TASK BRIEF: Retype every entry word for word.

DATASET CONTENT:
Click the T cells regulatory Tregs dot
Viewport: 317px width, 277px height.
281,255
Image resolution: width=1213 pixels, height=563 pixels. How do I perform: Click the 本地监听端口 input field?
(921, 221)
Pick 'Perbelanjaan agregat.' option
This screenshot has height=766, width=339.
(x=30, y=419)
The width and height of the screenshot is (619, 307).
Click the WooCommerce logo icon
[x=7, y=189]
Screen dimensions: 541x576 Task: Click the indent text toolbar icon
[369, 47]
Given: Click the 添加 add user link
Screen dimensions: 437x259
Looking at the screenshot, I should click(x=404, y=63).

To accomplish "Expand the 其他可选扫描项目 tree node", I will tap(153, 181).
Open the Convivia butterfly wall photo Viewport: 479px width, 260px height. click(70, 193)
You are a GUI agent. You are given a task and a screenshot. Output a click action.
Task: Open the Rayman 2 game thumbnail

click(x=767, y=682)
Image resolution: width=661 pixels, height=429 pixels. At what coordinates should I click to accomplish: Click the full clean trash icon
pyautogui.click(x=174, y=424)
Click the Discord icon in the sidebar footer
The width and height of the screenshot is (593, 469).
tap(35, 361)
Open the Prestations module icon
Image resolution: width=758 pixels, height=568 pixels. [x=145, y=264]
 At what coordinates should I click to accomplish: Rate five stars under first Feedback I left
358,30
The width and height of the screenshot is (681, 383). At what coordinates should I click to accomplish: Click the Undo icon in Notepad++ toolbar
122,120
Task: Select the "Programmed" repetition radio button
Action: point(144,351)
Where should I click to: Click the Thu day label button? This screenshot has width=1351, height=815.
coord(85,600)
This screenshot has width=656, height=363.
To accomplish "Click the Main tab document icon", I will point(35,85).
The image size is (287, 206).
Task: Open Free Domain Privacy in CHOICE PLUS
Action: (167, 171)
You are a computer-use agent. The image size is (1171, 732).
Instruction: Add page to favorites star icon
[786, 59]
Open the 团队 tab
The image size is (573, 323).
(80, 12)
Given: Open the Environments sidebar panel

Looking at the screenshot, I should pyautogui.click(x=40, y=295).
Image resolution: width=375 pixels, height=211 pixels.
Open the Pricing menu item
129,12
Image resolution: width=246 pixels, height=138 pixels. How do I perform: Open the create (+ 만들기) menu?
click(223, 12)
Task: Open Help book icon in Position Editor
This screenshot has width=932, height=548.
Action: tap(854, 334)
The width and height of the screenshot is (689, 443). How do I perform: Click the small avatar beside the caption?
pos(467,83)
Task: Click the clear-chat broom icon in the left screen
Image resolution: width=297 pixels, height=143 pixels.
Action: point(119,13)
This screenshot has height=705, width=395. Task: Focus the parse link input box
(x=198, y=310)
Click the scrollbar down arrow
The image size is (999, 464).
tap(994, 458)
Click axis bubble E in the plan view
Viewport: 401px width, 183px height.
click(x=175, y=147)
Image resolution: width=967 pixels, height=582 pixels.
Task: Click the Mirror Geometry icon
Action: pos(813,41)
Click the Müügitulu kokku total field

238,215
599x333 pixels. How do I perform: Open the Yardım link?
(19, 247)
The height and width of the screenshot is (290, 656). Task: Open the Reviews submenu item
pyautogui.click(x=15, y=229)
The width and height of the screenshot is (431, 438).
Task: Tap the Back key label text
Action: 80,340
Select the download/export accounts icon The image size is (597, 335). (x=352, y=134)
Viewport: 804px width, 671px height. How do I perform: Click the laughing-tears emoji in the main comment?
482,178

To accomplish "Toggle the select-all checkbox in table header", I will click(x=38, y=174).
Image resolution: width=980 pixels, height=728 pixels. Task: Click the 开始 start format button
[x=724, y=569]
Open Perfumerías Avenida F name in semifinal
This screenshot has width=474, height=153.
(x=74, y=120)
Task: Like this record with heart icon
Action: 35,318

REPLY TO THE TASK:
Click the T cells regulatory Tregs dot
Viewport: 317px width, 277px height.
281,255
Image resolution: width=1213 pixels, height=563 pixels. How do I perform: Click the 本地监听端口 input field?
(921, 221)
Pick 'Perbelanjaan agregat.' option
This screenshot has height=766, width=339.
(x=30, y=419)
The width and height of the screenshot is (619, 307).
Click the WooCommerce logo icon
[x=7, y=189]
Screen dimensions: 541x576 Task: Click the indent text toolbar icon
[369, 47]
Given: Click the 添加 add user link
Screen dimensions: 437x259
Looking at the screenshot, I should click(x=404, y=63).

To accomplish "Expand the 其他可选扫描项目 tree node", I will tap(153, 181).
Open the Convivia butterfly wall photo Viewport: 479px width, 260px height. click(70, 193)
You are a GUI agent. You are given a task and a screenshot. Output a click action.
Task: Open the Rayman 2 game thumbnail

click(x=767, y=682)
Image resolution: width=661 pixels, height=429 pixels. At what coordinates should I click to accomplish: Click the full clean trash icon
pyautogui.click(x=174, y=424)
Click the Discord icon in the sidebar footer
The width and height of the screenshot is (593, 469).
tap(35, 361)
Open the Prestations module icon
Image resolution: width=758 pixels, height=568 pixels. [x=145, y=264]
 At what coordinates should I click to accomplish: Rate five stars under first Feedback I left
358,30
The width and height of the screenshot is (681, 383). At what coordinates should I click to accomplish: Click the Undo icon in Notepad++ toolbar
122,120
Task: Select the "Programmed" repetition radio button
Action: point(144,351)
Where should I click to: Click the Thu day label button? This screenshot has width=1351, height=815.
coord(85,600)
This screenshot has width=656, height=363.
To accomplish "Click the Main tab document icon", I will point(35,85).
The image size is (287, 206).
Task: Open Free Domain Privacy in CHOICE PLUS
Action: (167, 171)
You are a computer-use agent. The image size is (1171, 732).
Instruction: Add page to favorites star icon
[786, 59]
Open the 团队 tab
The image size is (573, 323).
(80, 12)
Given: Open the Environments sidebar panel

Looking at the screenshot, I should pyautogui.click(x=40, y=295).
Image resolution: width=375 pixels, height=211 pixels.
Open the Pricing menu item
129,12
Image resolution: width=246 pixels, height=138 pixels. How do I perform: Open the create (+ 만들기) menu?
click(223, 12)
Task: Open Help book icon in Position Editor
This screenshot has width=932, height=548.
Action: tap(854, 334)
The width and height of the screenshot is (689, 443). How do I perform: Click the small avatar beside the caption?
pos(467,83)
Task: Click the clear-chat broom icon in the left screen
Image resolution: width=297 pixels, height=143 pixels.
Action: point(119,13)
This screenshot has height=705, width=395. Task: Focus the parse link input box
(x=198, y=310)
Click the scrollbar down arrow
The image size is (999, 464).
tap(994, 458)
Click axis bubble E in the plan view
Viewport: 401px width, 183px height.
click(x=175, y=147)
Image resolution: width=967 pixels, height=582 pixels.
Task: Click the Mirror Geometry icon
Action: pos(813,41)
Click the Müügitulu kokku total field

238,215
599x333 pixels. How do I perform: Open the Yardım link?
(19, 247)
The height and width of the screenshot is (290, 656). Task: Open the Reviews submenu item
pyautogui.click(x=15, y=229)
The width and height of the screenshot is (431, 438).
Task: Tap the Back key label text
Action: 80,340
Select the download/export accounts icon The image size is (597, 335). (x=352, y=134)
Viewport: 804px width, 671px height. How do I perform: Click the laughing-tears emoji in the main comment?
482,178

To accomplish "Toggle the select-all checkbox in table header", I will click(x=38, y=174).
Image resolution: width=980 pixels, height=728 pixels. Task: Click the 开始 start format button
[x=724, y=569]
Open Perfumerías Avenida F name in semifinal
This screenshot has width=474, height=153.
(x=74, y=120)
Task: Like this record with heart icon
Action: 35,318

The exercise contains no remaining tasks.